Hem şef hem işletmeci şapkası taşıyorsunuz. Zaman dağılımı nasıl bunun?
Bende mutfak ağır basıyor, gün oluyor zamanımın yüzde 90’ı mutfakta yüzde 10’u işletme için çalışarak geçiyor. Çünkü oradan geldim ve uzun vadede iyi bir şey yapmak, ayakta kalabilmek için mutfağın ve servisin düzgün gitmesi gerekiyor.
İşletme geçmişiniz var mı?
Hiç yok, işletme kısmını bilmek ve gereklerini yerine getirmek lazım. Bu mutfak kısmına bazı sınırlar çiziyor, uzun vadede başarılı olmanın, ayakta kalmanın yolu yine kısa vadeli işletme sınırlamalarını aşmaktan geçiyor. İlk düşündüğümüz şey maliyet. Maliyeti öyle dengelemelisiniz ki hem işletmeniz sürdürülebilir olacak hem de kaliteyi düşürmeyeceksiniz.
Sizin mutfağınızı diğerlerinden ayıran özellikler neler?
Misafirlerimiz bazen, “Biz gurme değiliz ama…” diyor, neredeyse yemeğinizin hakkını veremiyoruz gibi konuşuyorlar. Ben böyle bir şeyi asla kabul etmem. Türkiye’de ağız tadına güveniyorum. Karşılarına çıkardığım karışımı ilk defa görüyor olabilirler, bildik malzemeleri Fransız teknikleriyle yorumluyoruz. Türk mutfağı yapsak da, burada da zeytinyağlı enginar çıksa da başka türlü yorumluyor ve başka bir sunumla servis ediliyor. Görmeye alışık olmadığınız şekilde karşınıza çıktığımızdan tadım menüsü porsiyonları söz konusu. İsimden dolayı Fransız Mutfağı sanılıyor, özellikle olmadığının altını çizerim çünkü yapmak isteseniz de Türkiye’de Fransız mutfağı yapmayın derim gençlere!
Adana, Arnavutluk, İzmir, İstanbul… Zengin bir mutfak kültüründen gelmişsiniz…
Ailenin erkek tarafı Adanalı kız tarafı Arnavut. İzmir’e yerleşmiş bir aile. Bir tarafta et kültürü var bir tarafta hemen hiç yok, zeytinyağına dayalı bir kültür var. İstanbul’da doğdum büyüdüm, Galatasaray deyince Beyoğlu, Pera kültürü… Çok şanslıymışım. Nicole’de yaratmaya çalıştığım his çocukluktan kalan sofraların hissi! “Burada misafirlerimi ağırlayabileyim” tadında bir ortam olsun istiyorum. Evimde sizi ağırlıyormuşum gibi hissettirmek, başarı bence bu!

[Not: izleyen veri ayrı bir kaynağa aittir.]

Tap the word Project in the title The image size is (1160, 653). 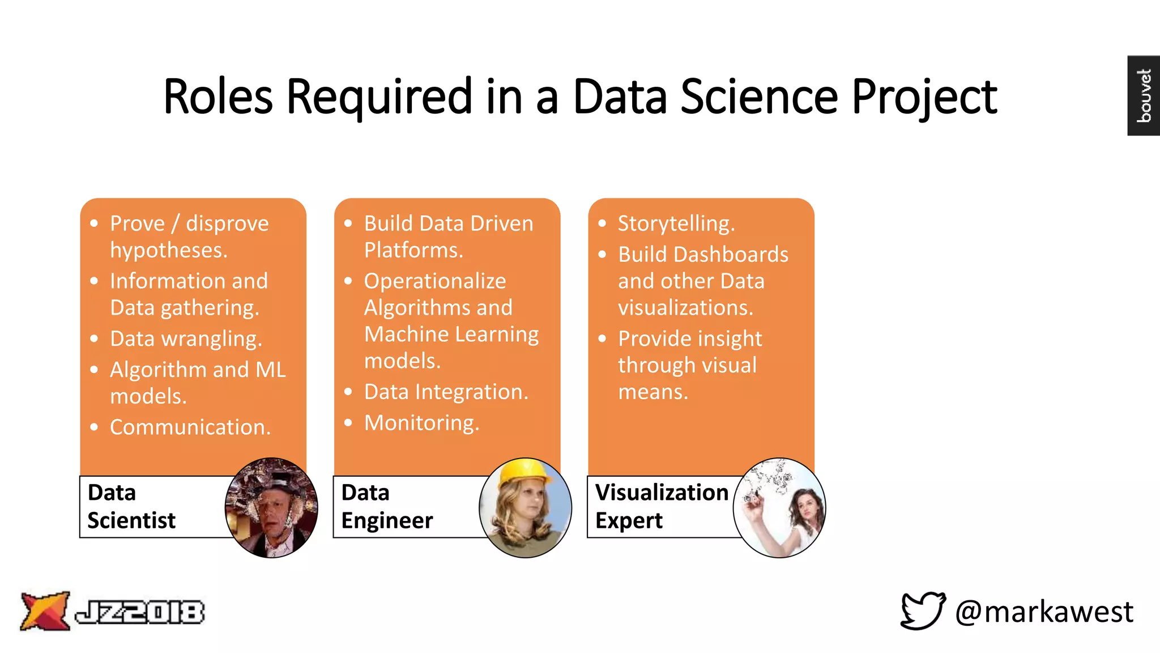tap(924, 97)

Geleceğe dair planlarınız neler?
Yapmak istediğim çok fazla şey var. İşin akademik boyutu beni heyecanlandırmaya başladı, bu toprakların mutfağını daha derinlemesine bilmek istiyorum, bir taraftan başka türlü hizmet veren adresler olsun, bütün bunları yaparken de artık ben gerçekleştirmeyeyim diyorum. Çalıştığım genç ve yetenekli insanların önünü açan kişi olayım. “Aylin Usta bir restoran açmış” yerine, “Aylin Usta’nın yanında yetişmiş genç biri kendi yerini açarken Aylin Usta ona destek verdi” densin istiyorum.
Nicole Restaurant’ta ne yenir?
Nicole Restaurant’ta altı haftada bir menüler değişiyor. Değişmeyen tek şey kuş böreği. Bu yüzden her gittiğinizde mevsim ürünlerini farklı bir lezzet ve sunumla tatmanız mümkün.